CHAPTER XV.

THE HERITAGE OF PEACE.

The joy of the hypocrite is but for a moment; and the house that is built on the sand must needs fall to ruin at last.

Mr. Skinner received the box with his accustomed composure, though he turned deadly pale. It was an extraordinary coincidence that the box was found in the sandy ground. How it came there he was at a loss to conjecture.

"The less said about it the better," George Paterson remarked, "and you owe this boy a full apology."

"Well, it is possible there is a mistake somewhere. However, we will give the youngster the benefit of the doubt, and send him home to his mother."

"Doubt!" Maggie exclaimed vehemently; "doubt! You stole the box, Joe, and hid it in the garden behind your house. You were seen to bury it; you had better make a clean breast of it."

"Oh, spare him, Maggie Chanter!" poor infatuated Mrs. Skinner said. "Joe! Joe!"

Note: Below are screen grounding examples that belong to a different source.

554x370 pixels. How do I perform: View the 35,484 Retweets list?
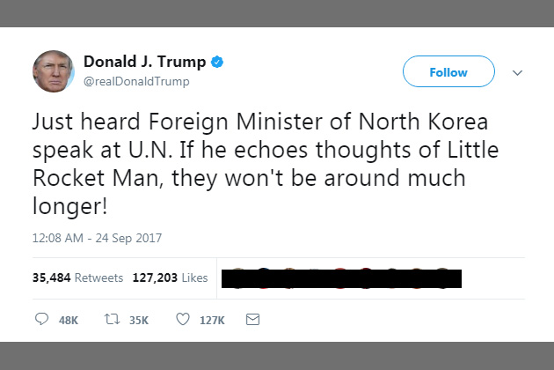tap(77, 278)
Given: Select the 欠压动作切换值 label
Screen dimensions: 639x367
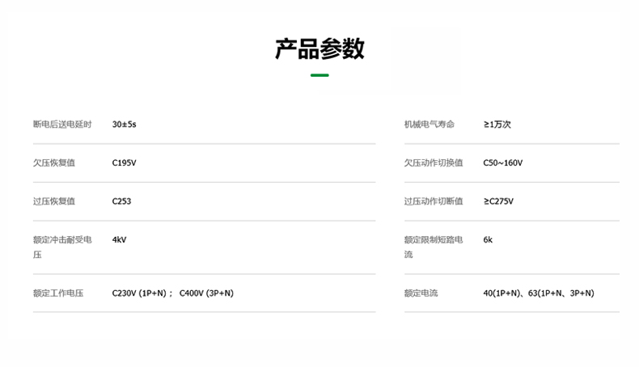Looking at the screenshot, I should (434, 162).
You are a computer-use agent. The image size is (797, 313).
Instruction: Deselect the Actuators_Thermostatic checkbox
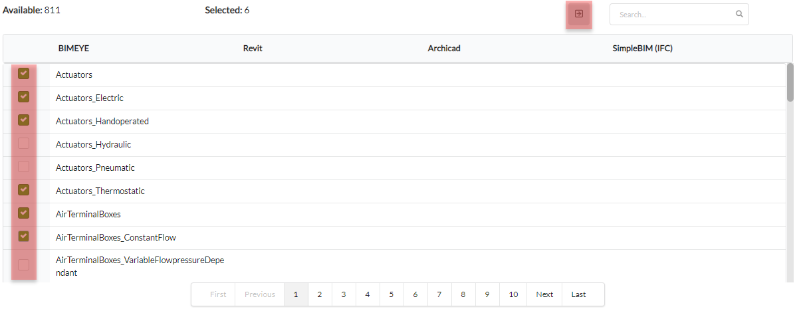tap(23, 190)

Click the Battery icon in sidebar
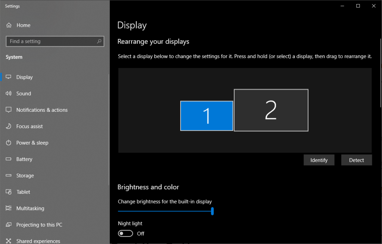click(9, 159)
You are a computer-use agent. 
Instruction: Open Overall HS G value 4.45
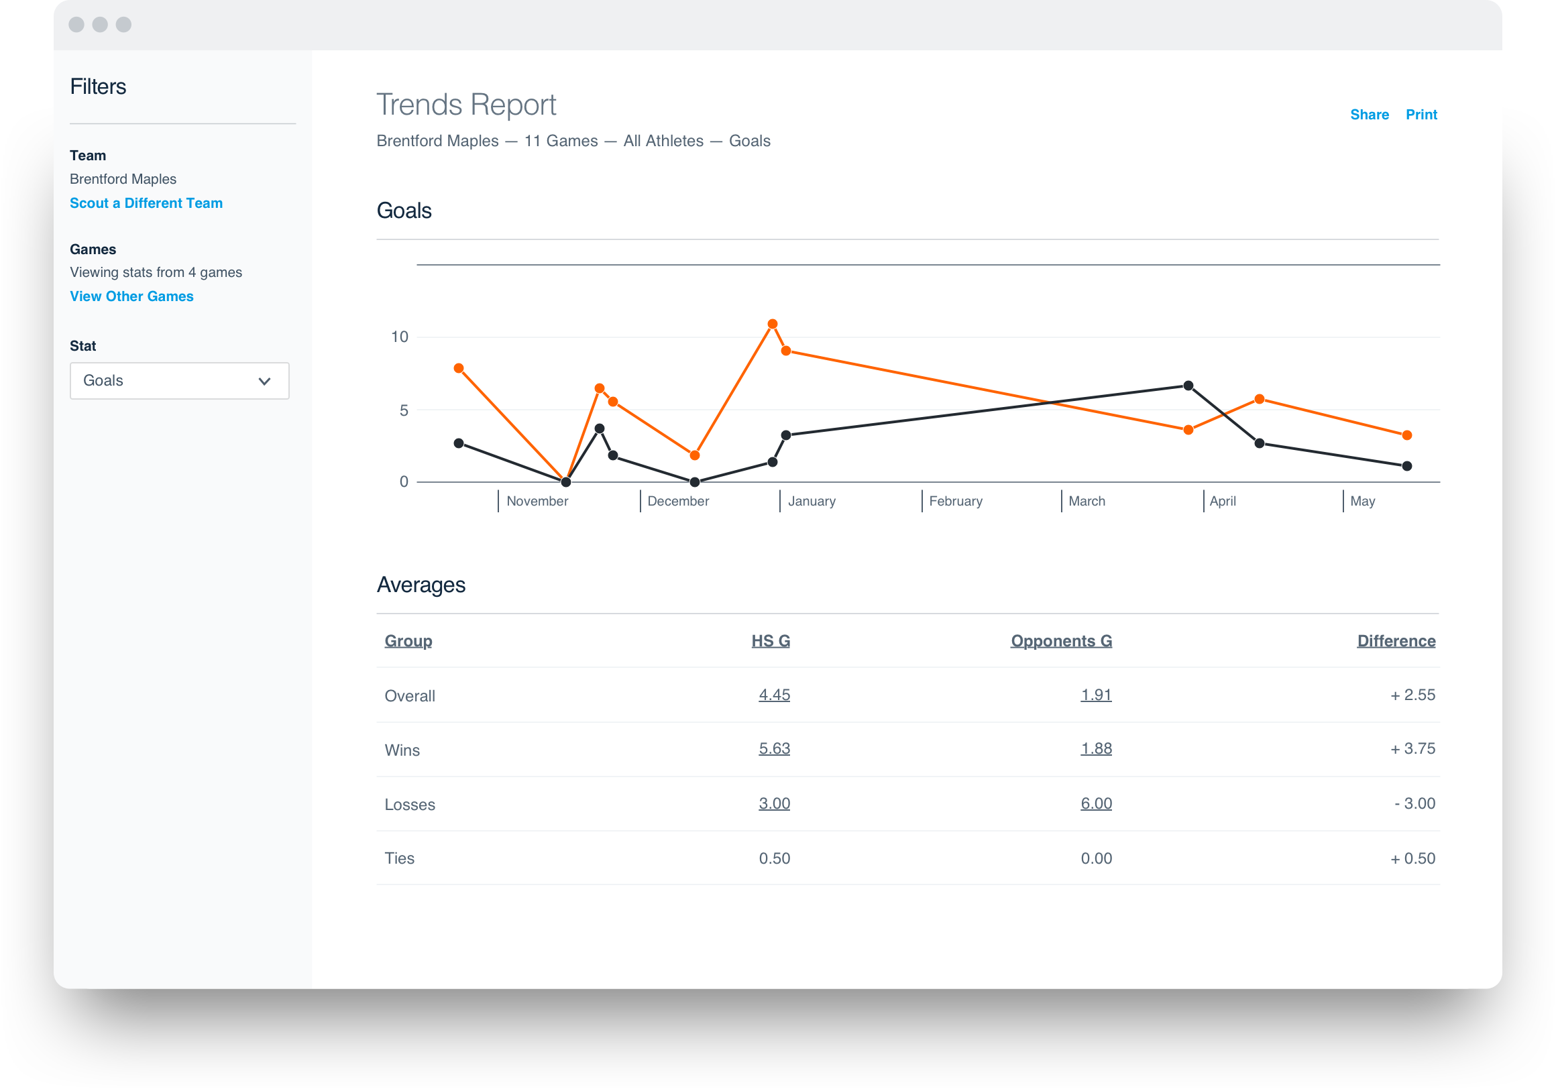click(x=774, y=695)
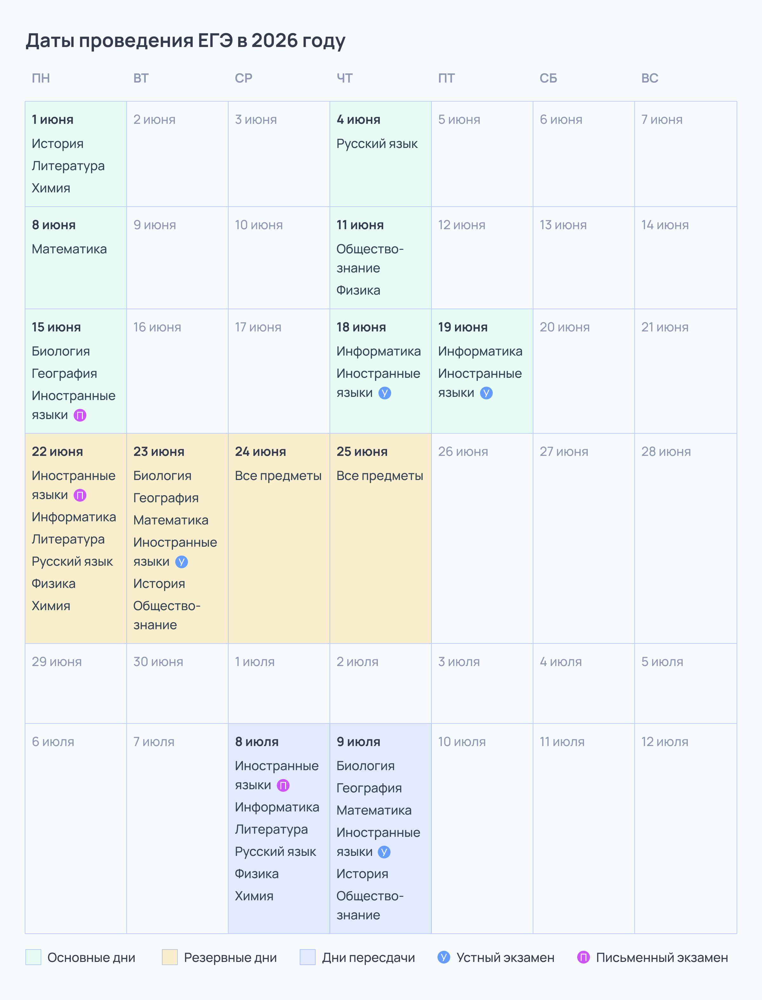Viewport: 762px width, 1000px height.
Task: Select the ПН weekday column header
Action: click(41, 78)
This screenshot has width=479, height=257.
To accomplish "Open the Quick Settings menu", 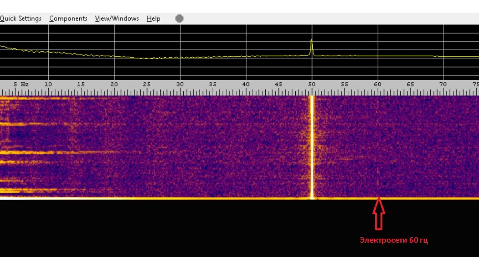I will [x=20, y=18].
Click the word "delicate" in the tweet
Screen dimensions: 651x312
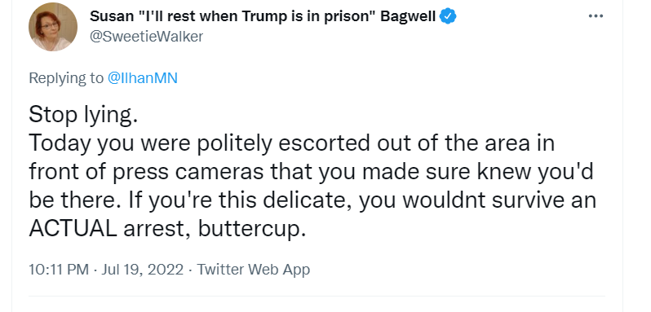308,200
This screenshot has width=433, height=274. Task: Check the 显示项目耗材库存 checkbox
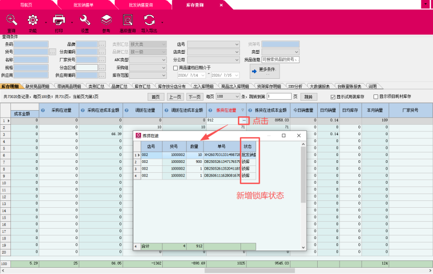tap(376, 97)
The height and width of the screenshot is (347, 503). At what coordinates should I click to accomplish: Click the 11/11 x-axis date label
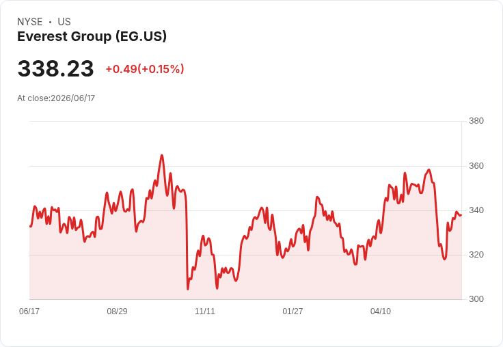point(205,311)
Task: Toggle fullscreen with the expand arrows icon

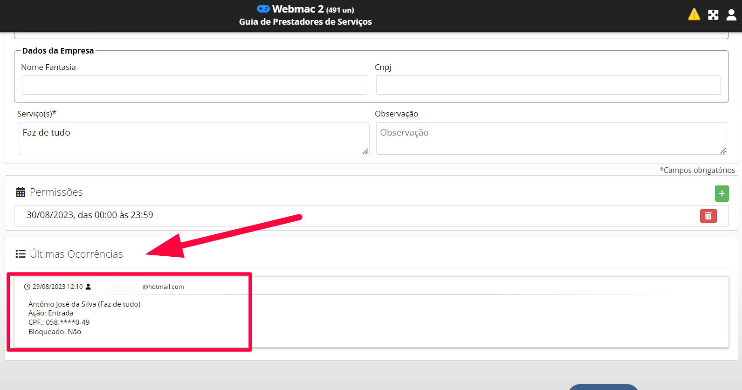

Then, with a white face and an expression on it none who saw it will ever forget, Mr. Skinner, with a wave of his long thin hand, left the house.

Nothing more was ever heard of him. The crooked paths of deceit and dishonesty can have but one end, unless by God's grace those paths are forsaken, and the strait and narrow way chosen in their place. Poor Aunt Amelia had indeed reason to rue the day when she had listened to the flattering words of the wily man. He left her with an empty purse, a ruined custom, and a sore heart. But she was now delivered from one who in her folly she had trusted, and there were many who, hearing her story, pitied her, and gave back the custom they had withdrawn.